Next Steps in Congressional Openness: News from the May Bulk Data Task Force Meeting

The 21 year-old legislative information website THOMAS will be retired on July 5 was the top news from last Wednesday’s congressional Bulk Access to Legislative Data public meeting. The fact that THOMAS was shutting down was not news, but the timing was.

While it didn’t generate a story in the press, two other developments are particularly important regarding how Congress engages the public. For the first time, the meeting was webcast and panelists—who came from offices and agencies throughout the legislative branch—responded to questions from people inside and outside the room. This will soon become regular practice; and video will shortly be available. Even more striking, Congress is responding to technical comments made on GitHub to the data it releases, creating an ongoing, real-time conversation about public access to legislative information with all the relevant stakeholders. This is a big deal. 

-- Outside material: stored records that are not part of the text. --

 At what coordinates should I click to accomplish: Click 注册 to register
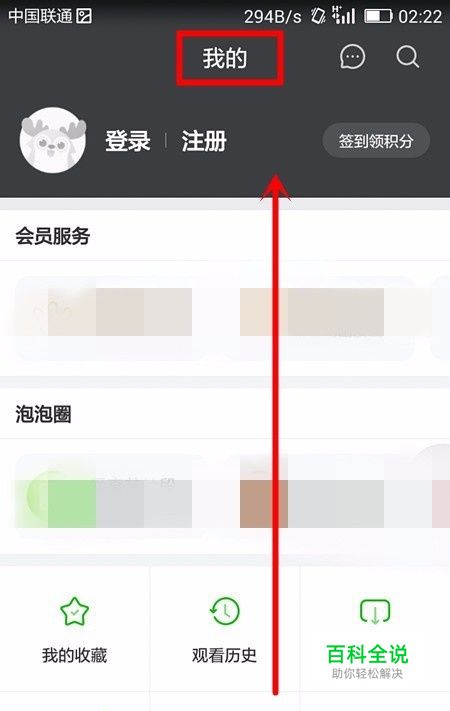[x=204, y=141]
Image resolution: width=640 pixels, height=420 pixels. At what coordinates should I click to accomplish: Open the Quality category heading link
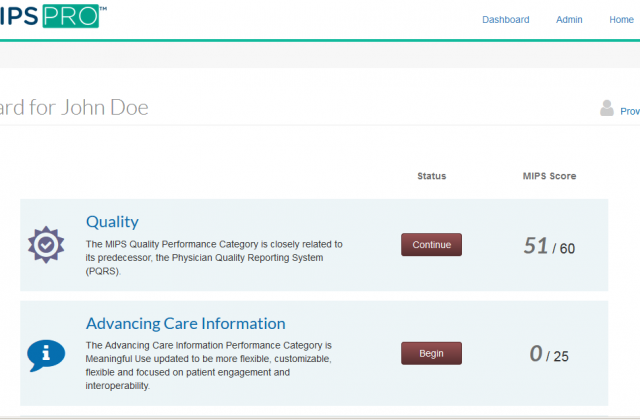(112, 222)
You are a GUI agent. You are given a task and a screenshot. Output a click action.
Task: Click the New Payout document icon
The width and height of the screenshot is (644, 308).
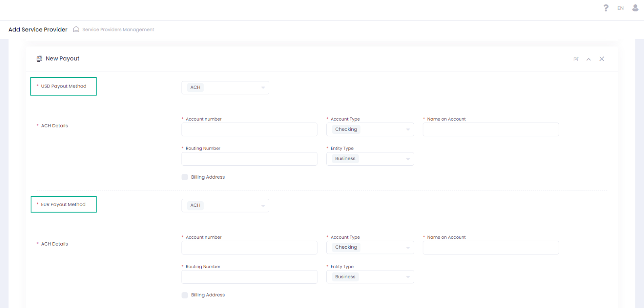pyautogui.click(x=39, y=59)
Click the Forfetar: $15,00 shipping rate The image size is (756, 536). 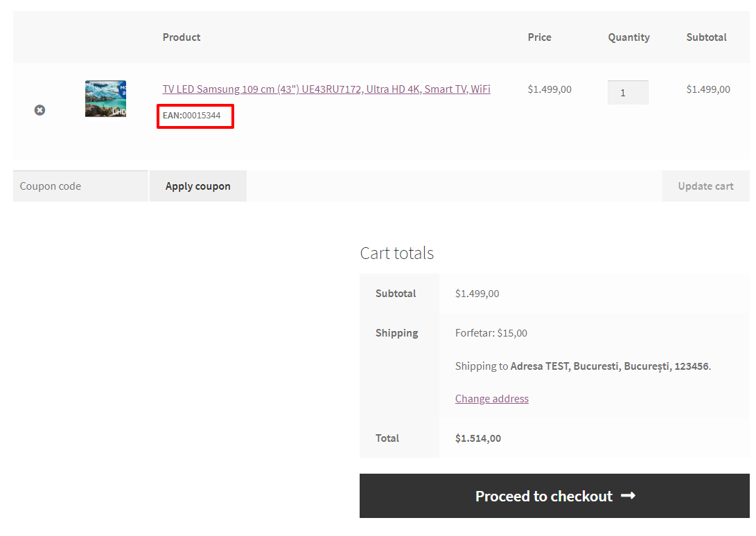[x=491, y=333]
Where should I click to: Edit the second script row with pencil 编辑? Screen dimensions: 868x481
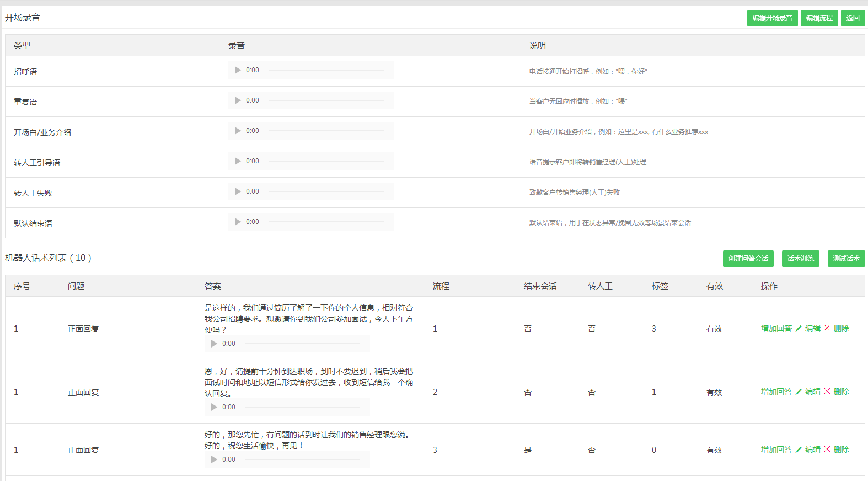[808, 392]
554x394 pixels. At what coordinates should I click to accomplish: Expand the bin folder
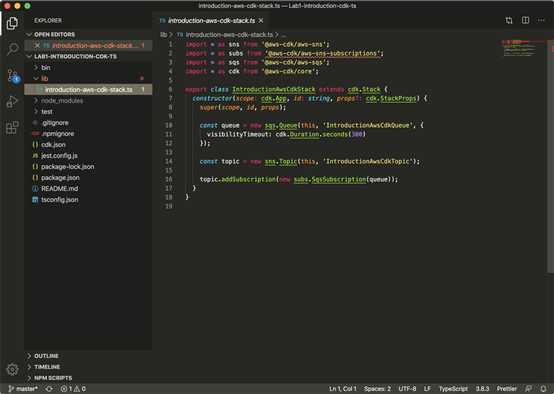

Four substantive issues were covered at the meeting.

First up was the mechanism by which Congress is publishing nearly all of the data behind THOMAS in a structured format that computers can process. It is this new form of publishing data that allows for THOMAS’s retirement. Many organizations that were scraping THOMAS for its data—in essence, arduously transforming information on its web pages into a database—can now pull the information from the new structured data repositories. The presentation centered on the Bill Status XML files, which describe where legislation stands in the legislative process, and the draft XML user guide, a user guide to the data.

Significant conversation focused around when Congress/GPO updates the information it pushes out to the public. Early publication meets the needs of some—who want to get alerts to their users–but risks being incomplete. Later publication is complete but not timely for some of its uses. Ultimately, the conversation resolved around two publication times and the creation of an alert so that people know when the data update is finished. The issue of a public API also came up, with the answer that Congress is focusing on bulk access first and the API is a more complex political question.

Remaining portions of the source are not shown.